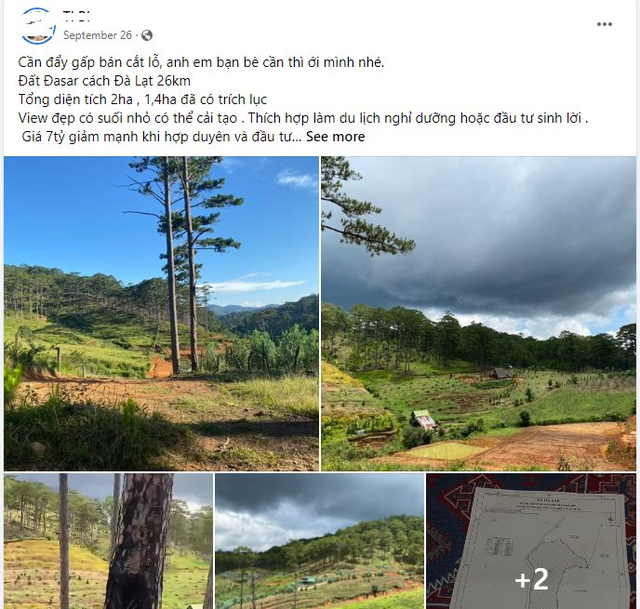Image resolution: width=640 pixels, height=609 pixels.
Task: Click the red dirt path in first photo
Action: [x=162, y=368]
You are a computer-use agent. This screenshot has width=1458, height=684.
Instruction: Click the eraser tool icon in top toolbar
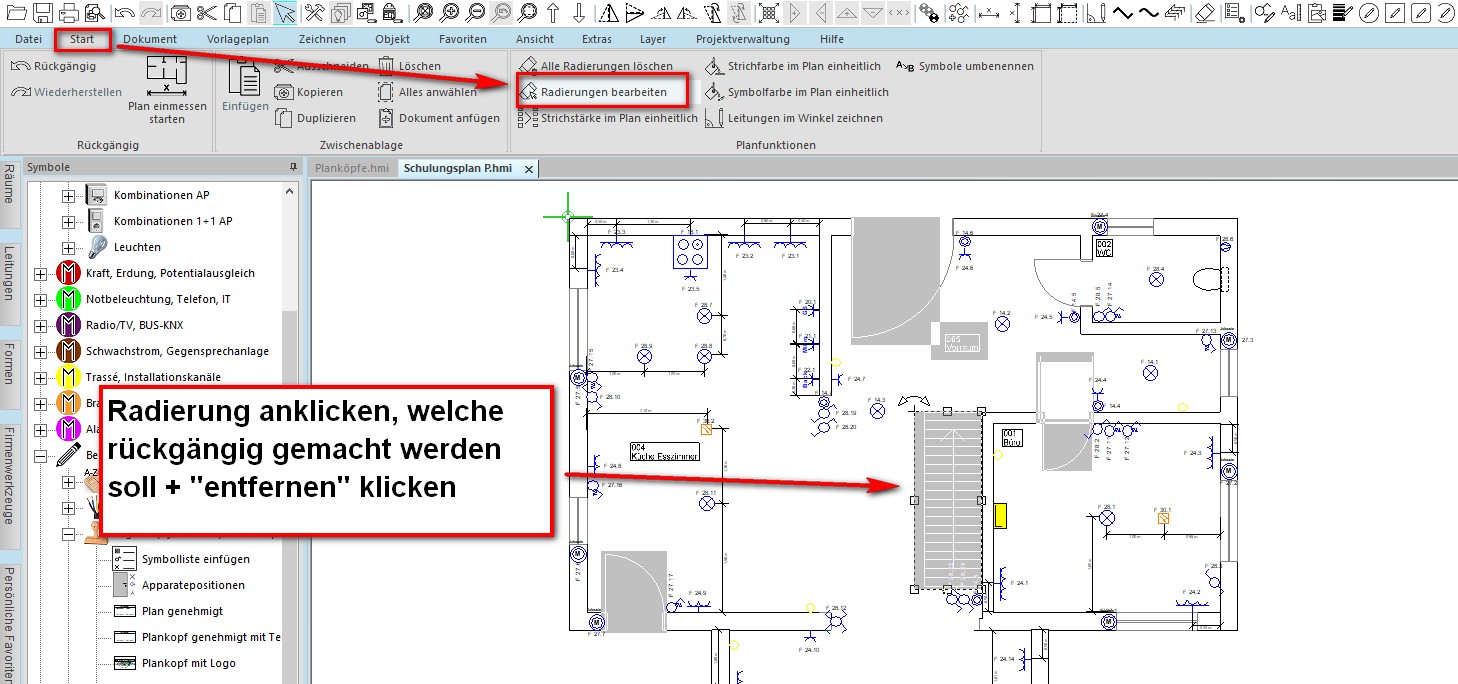(x=1205, y=13)
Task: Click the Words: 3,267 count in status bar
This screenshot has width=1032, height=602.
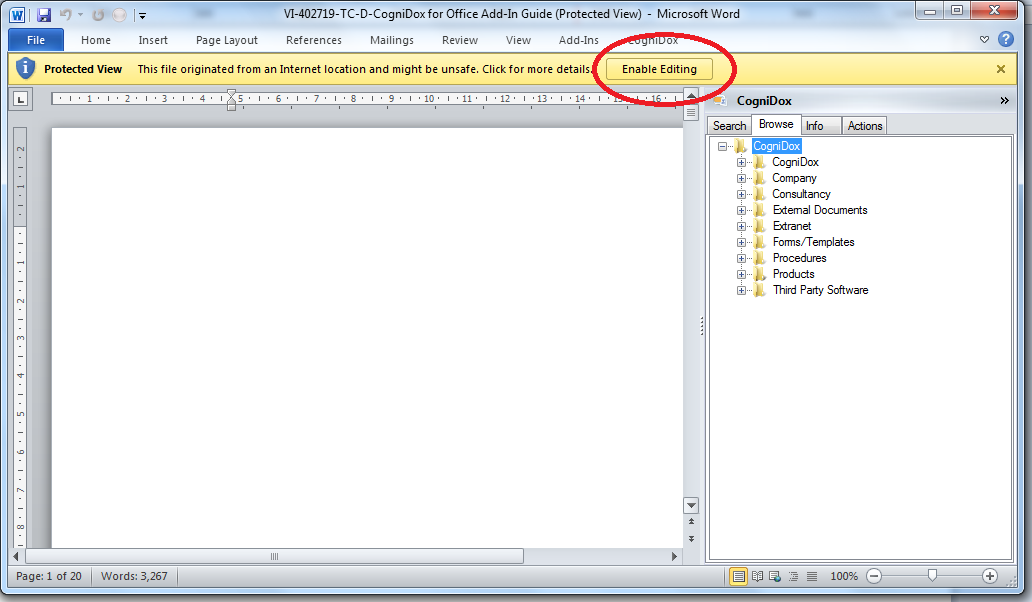Action: [133, 576]
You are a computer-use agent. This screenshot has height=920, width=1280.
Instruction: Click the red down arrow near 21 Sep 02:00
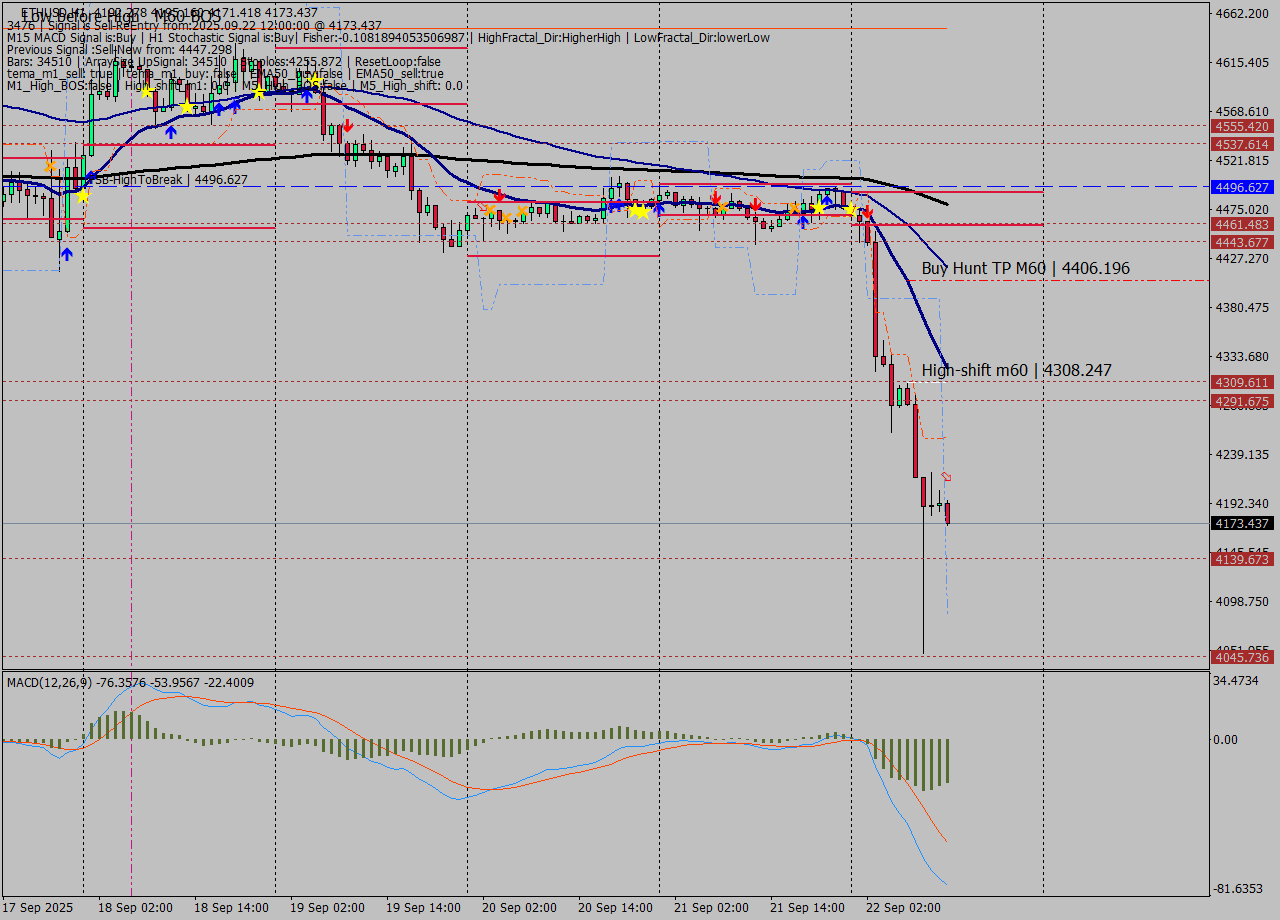pyautogui.click(x=714, y=199)
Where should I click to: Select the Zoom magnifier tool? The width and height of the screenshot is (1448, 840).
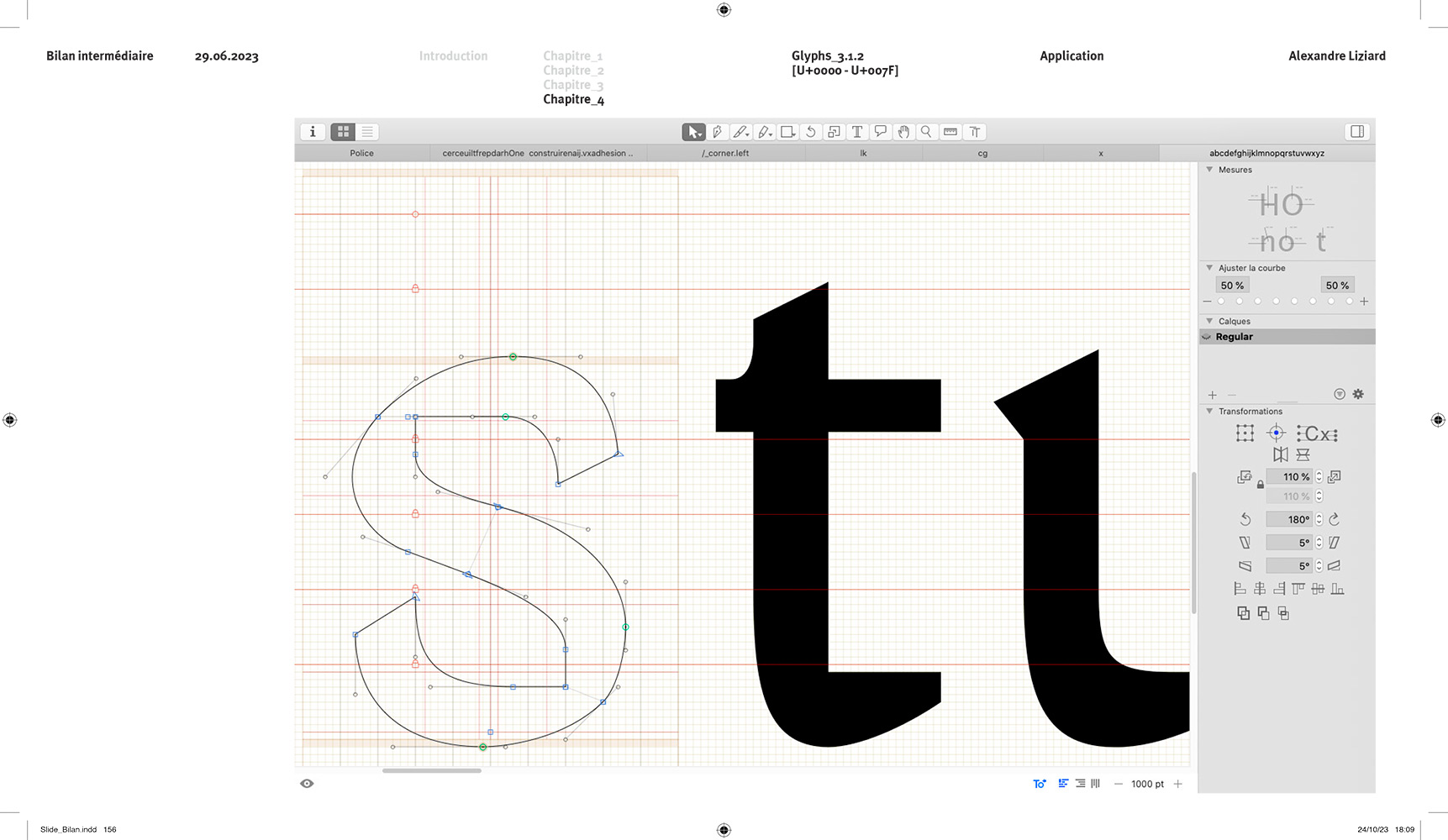click(x=926, y=132)
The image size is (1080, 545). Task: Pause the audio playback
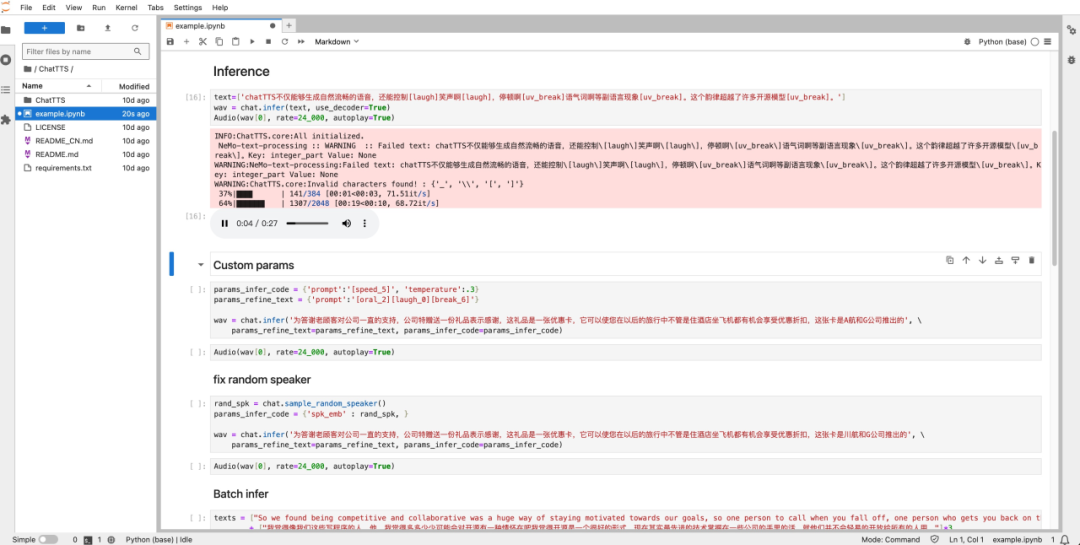click(x=225, y=223)
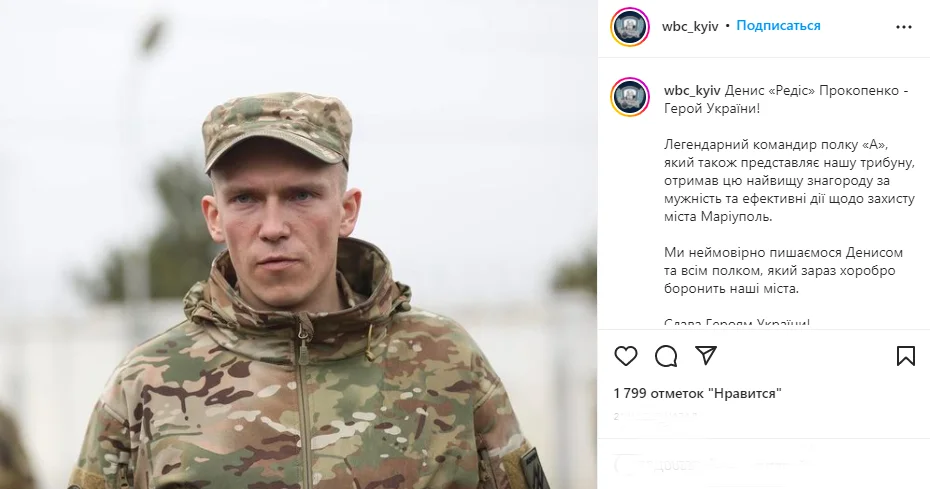Image resolution: width=930 pixels, height=489 pixels.
Task: Click the Ми неймовірно пишаємося paragraph
Action: coord(784,271)
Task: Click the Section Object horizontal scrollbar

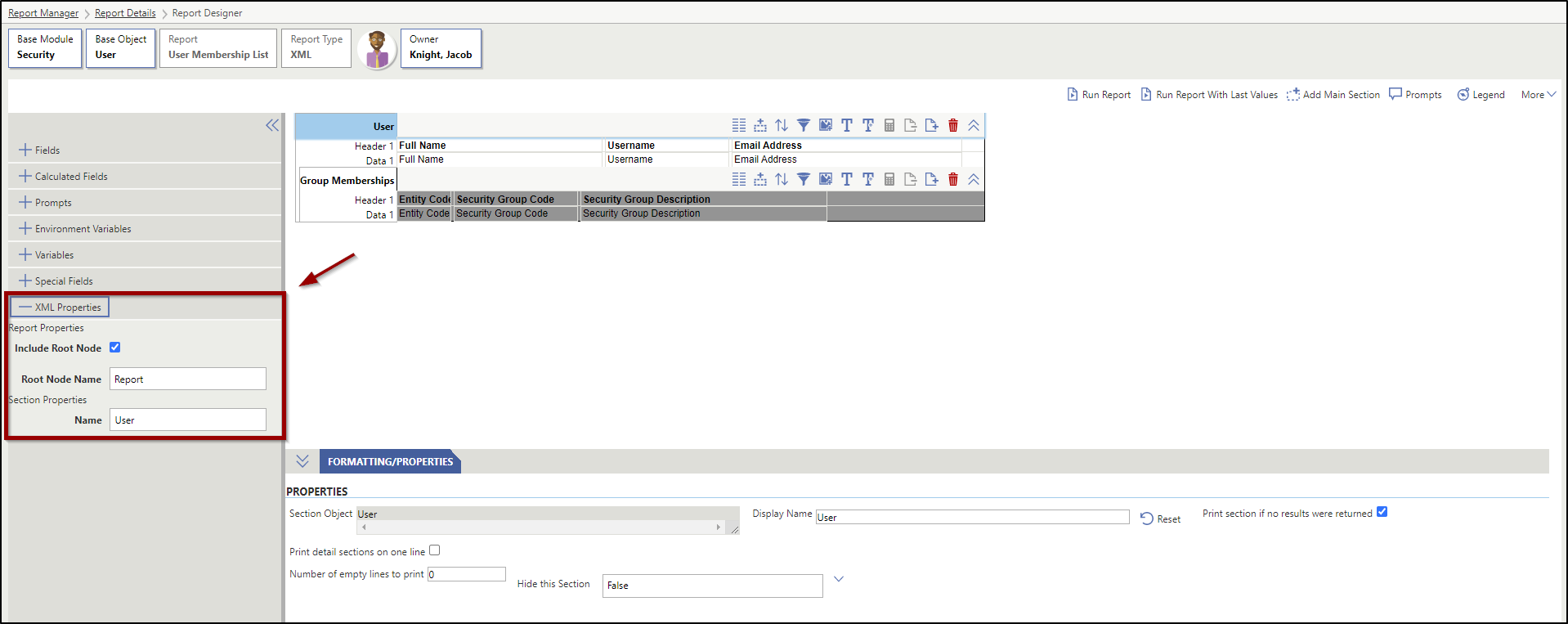Action: [x=541, y=527]
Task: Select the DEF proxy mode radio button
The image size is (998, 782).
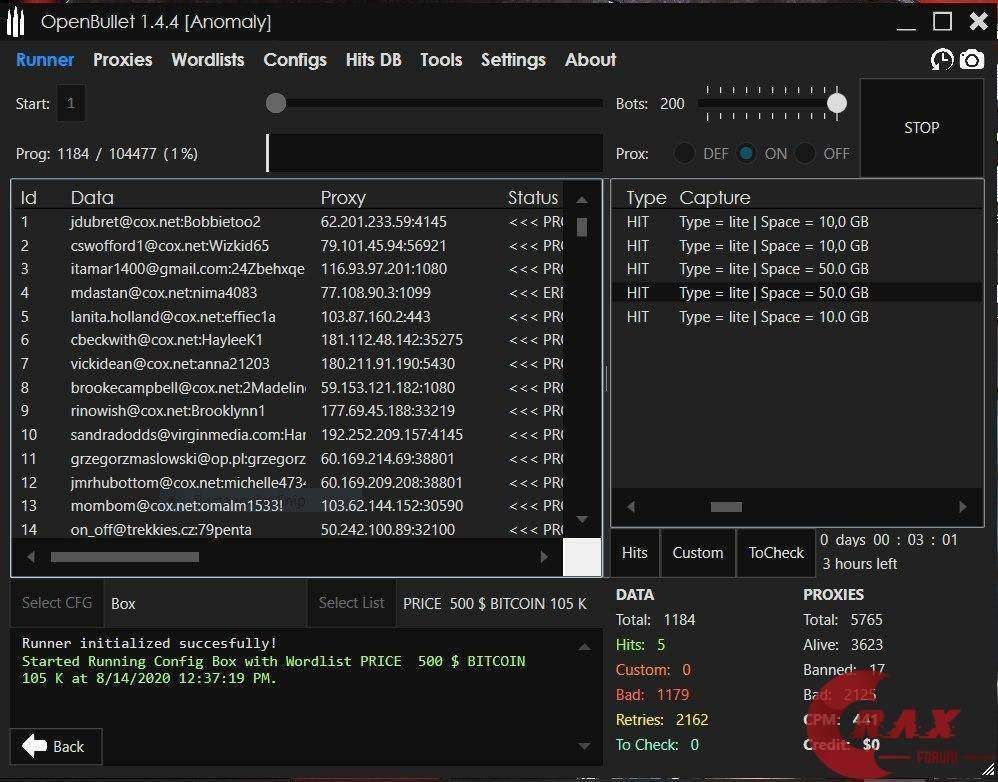Action: pyautogui.click(x=685, y=154)
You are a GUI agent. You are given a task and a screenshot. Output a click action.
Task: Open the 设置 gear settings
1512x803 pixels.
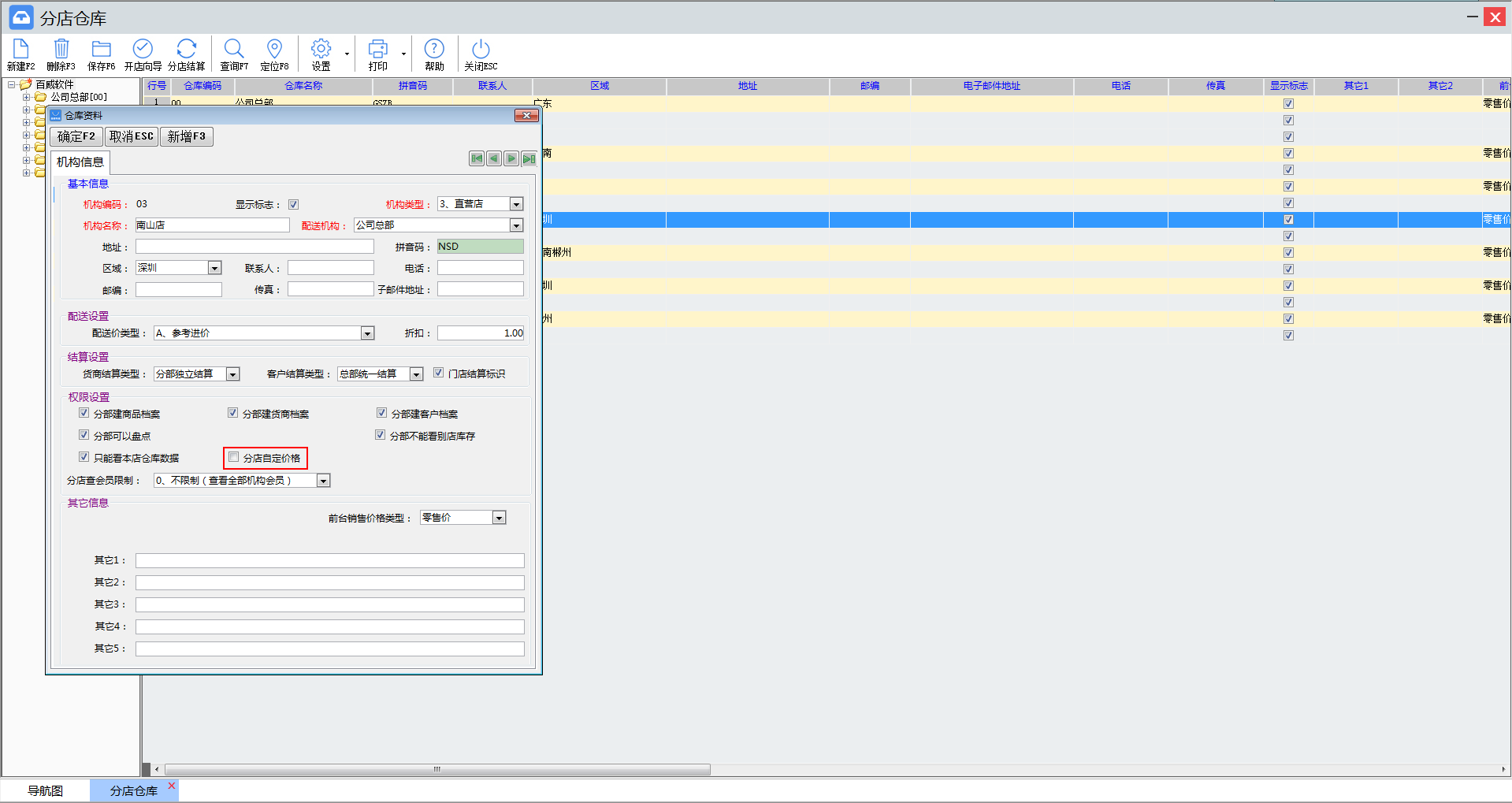click(x=321, y=49)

┄┄┄┄┄┄┄┄┄┄

§ **Assignment**:
Go through the entries and return each line where the word "computer" appears.

§ **Exercise response**:
You are a computer-use agent. This screenshot has width=1458, height=684.
You are a computer-use agent. This screenshot has height=920, width=1280.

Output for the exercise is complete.